[Raw data]
═══

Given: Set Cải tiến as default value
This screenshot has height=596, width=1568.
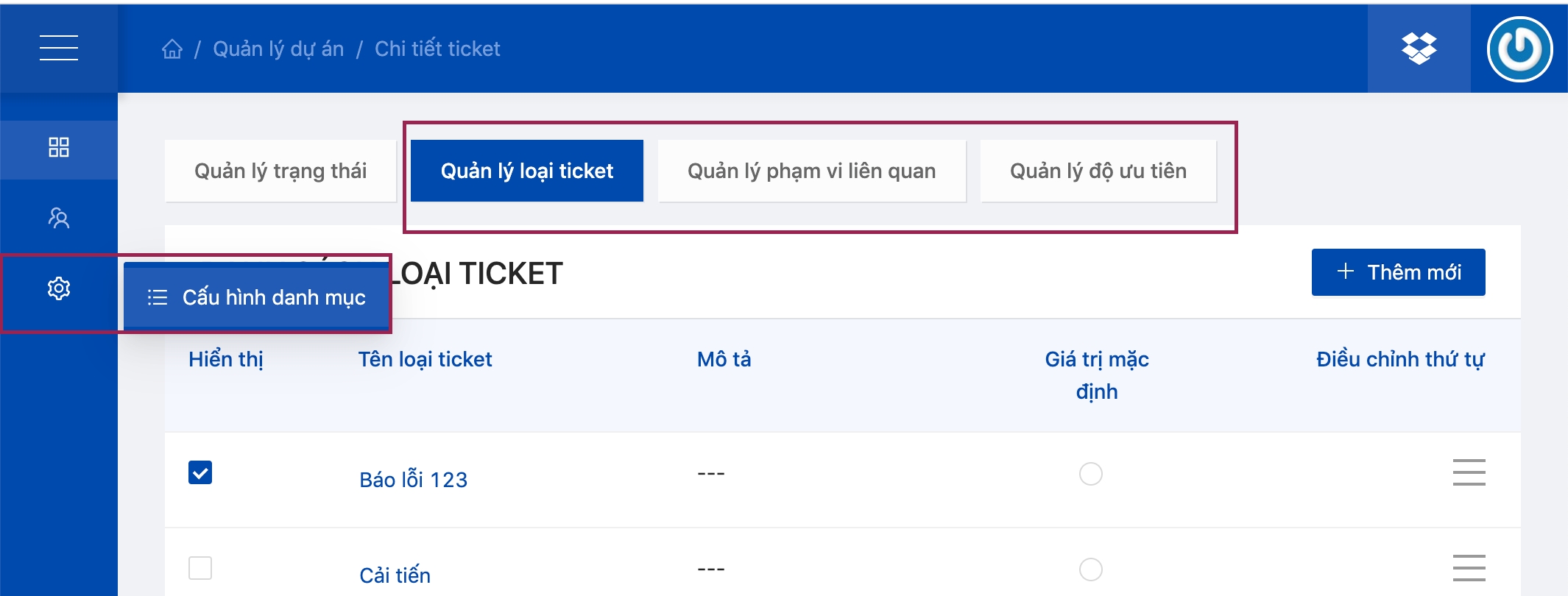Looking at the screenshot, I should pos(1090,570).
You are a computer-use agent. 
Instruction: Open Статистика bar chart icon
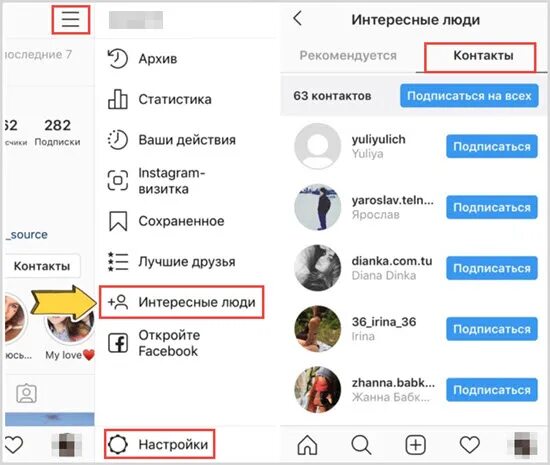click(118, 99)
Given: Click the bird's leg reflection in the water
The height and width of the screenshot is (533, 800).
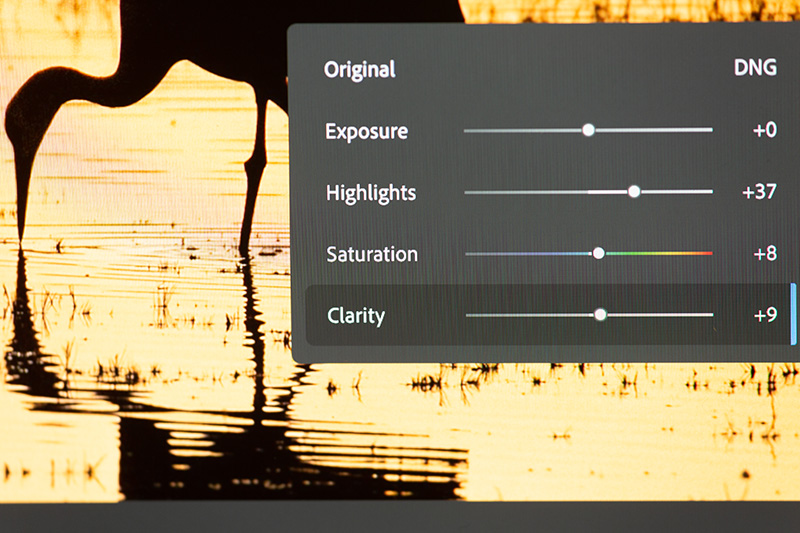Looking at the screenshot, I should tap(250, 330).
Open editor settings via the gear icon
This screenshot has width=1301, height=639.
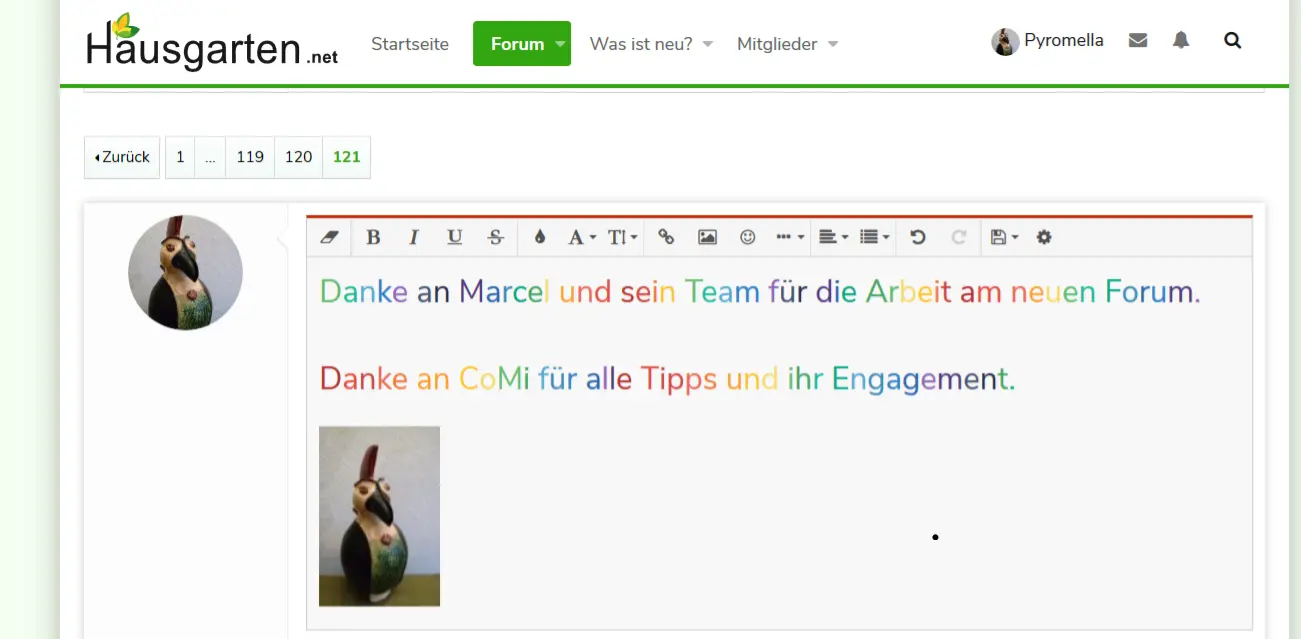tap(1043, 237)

═══

[Exercise] Lay out the records as a JSON list of strings, one string per line with blank lines dropped, covering the part that opens with the line containing "Open editor settings via the gear icon" and runs through the end of the records. Leave the pictures out.

[Full answer]
[
  "Open editor settings via the gear icon",
  "This screenshot has width=1301, height=639.",
  "tap(1043, 237)"
]